Without further ado:

– – –

Game Of Thrones – Season Three:

Episode One: “In Which We Find Out Who Survived Tyrion’s Mind Explosion.”

Well, as long as the dad from A Little Princess and the kickass pirate are still alive, I won’t be sad. Yet.

davos alive

salladhor also alive

That’s right- I have my priorities straight. Of course, Salladhor Saan disappears from the narrative all over again. Because, you know, he’s got shit to do. Like not die.

– – –

Episode Two: “Bran Is Suddenly, Like, Fifteen”

bran before and now

Seriously- wasn’t he ten when this started? He looks like he’s in high school.

– – –

Episode Three: “Now That’s How You End An Episode”

game of thrones (jamie)

Okay, this is horrific. But when it happened I couldn’t stop laughing through most of the credits.

It suddenly occurred to me, “Wait a minute- what did Jaime do to deserve this?”

The Answer: “Oh my God- a lot.”

Also, the creators of this show can fool a lot of people with their character actors, but not me. I totally spotted Burn Gorman with the Night Watch at Craster’s. He hasn’t had lines yet, but I’m expecting he will. And soon.

– – –

Episode Four: “ULTIMATE MINDFUCK”

Torture is never fun, but this “escape from torture/nearly raped/saved from torture/whoops you’re being tortured again” is a whole other ball game. And of course it features poor Alfie Allen.

bad luck theon

He may admit that what he did was wrong:

But no one feels sorry for a fuck-up like Theon. Especially the guy who is torturing him. That guy’s idea of pain is like, a seven-course meal of agony and dick-stitches.
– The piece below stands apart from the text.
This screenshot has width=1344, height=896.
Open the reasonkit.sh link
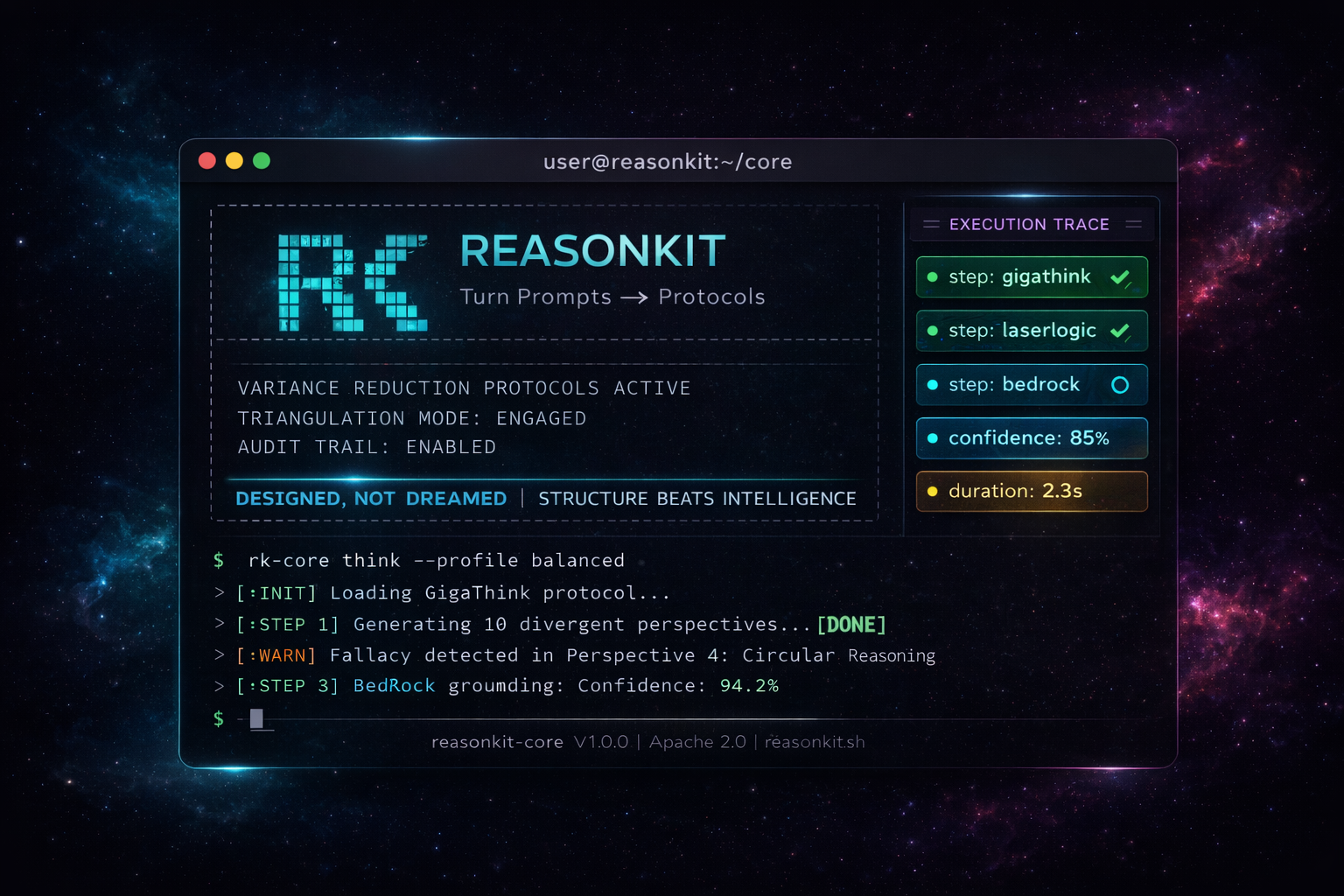(814, 741)
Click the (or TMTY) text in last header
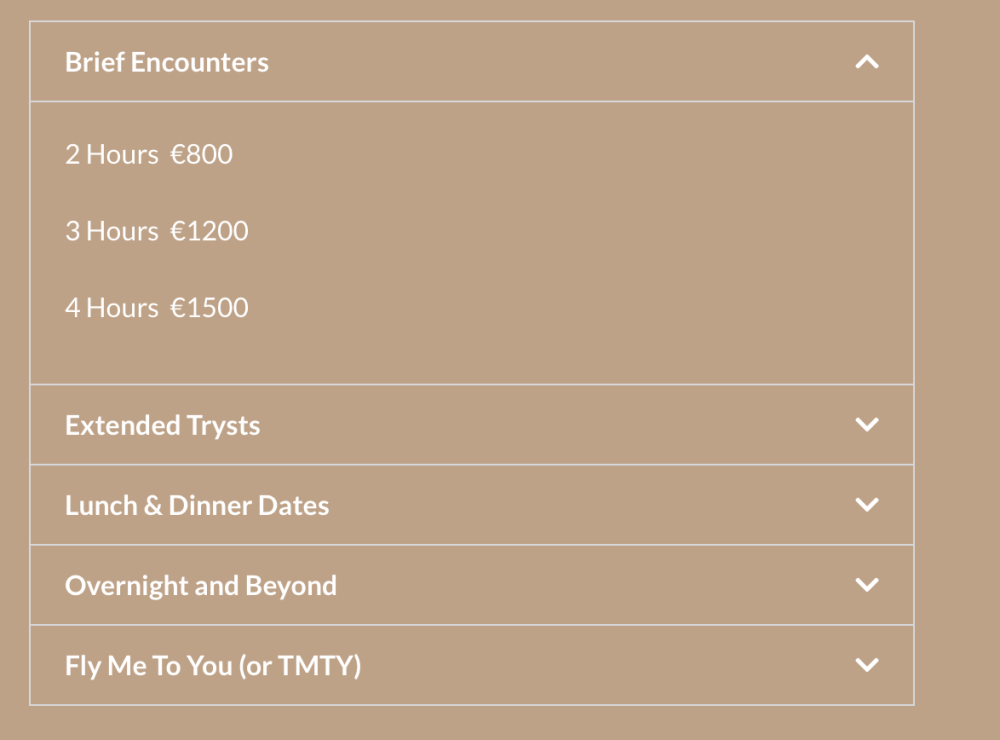 pos(300,666)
Meanwhile, shit goes bananas beyond the Wall and across the Narrow Sea.

game of thrones (jeor)

game of thrones (kraznys)

That’s two coups in one episode (one of which is led by Burn Gorman- told you so). However, looking at these images only makes me think “raspberry jam!” and “mmmm… marshmallows…”

– – –

Episode Five: “Robb Pulls A Theon”

robb kills karstark

Oh Robb, you are really dumb, for real.

First he kills Karstark against everyone’s advice, chopping his head off in the pouring rain just like Theon (his swordwork was a bit cleaner, though). As a result he loses half of his forces. Then he gets this brilliant idea: “I know what we’ll do! I’ll take my army to that guy I completely fucked over and ask him for help! It’s foolproof!”

I actually said the screen, “Robb, you are a dumbass. And you are dead.”

– – –

Episode Six: “This Is Awkward”

There hasn’t been a lot of Tyrion action this season, which has been kind of sad. Most of his scenes revolve around how much his father hates him, the strain on his relationship with Shae and how his new job is a joke. It’s a sadder, more defenseless Tyrion we’re seeing. Then he gets forced to marry Sansa Stark. Awkwardness ensues as he has to explain this to her… in front of Shae.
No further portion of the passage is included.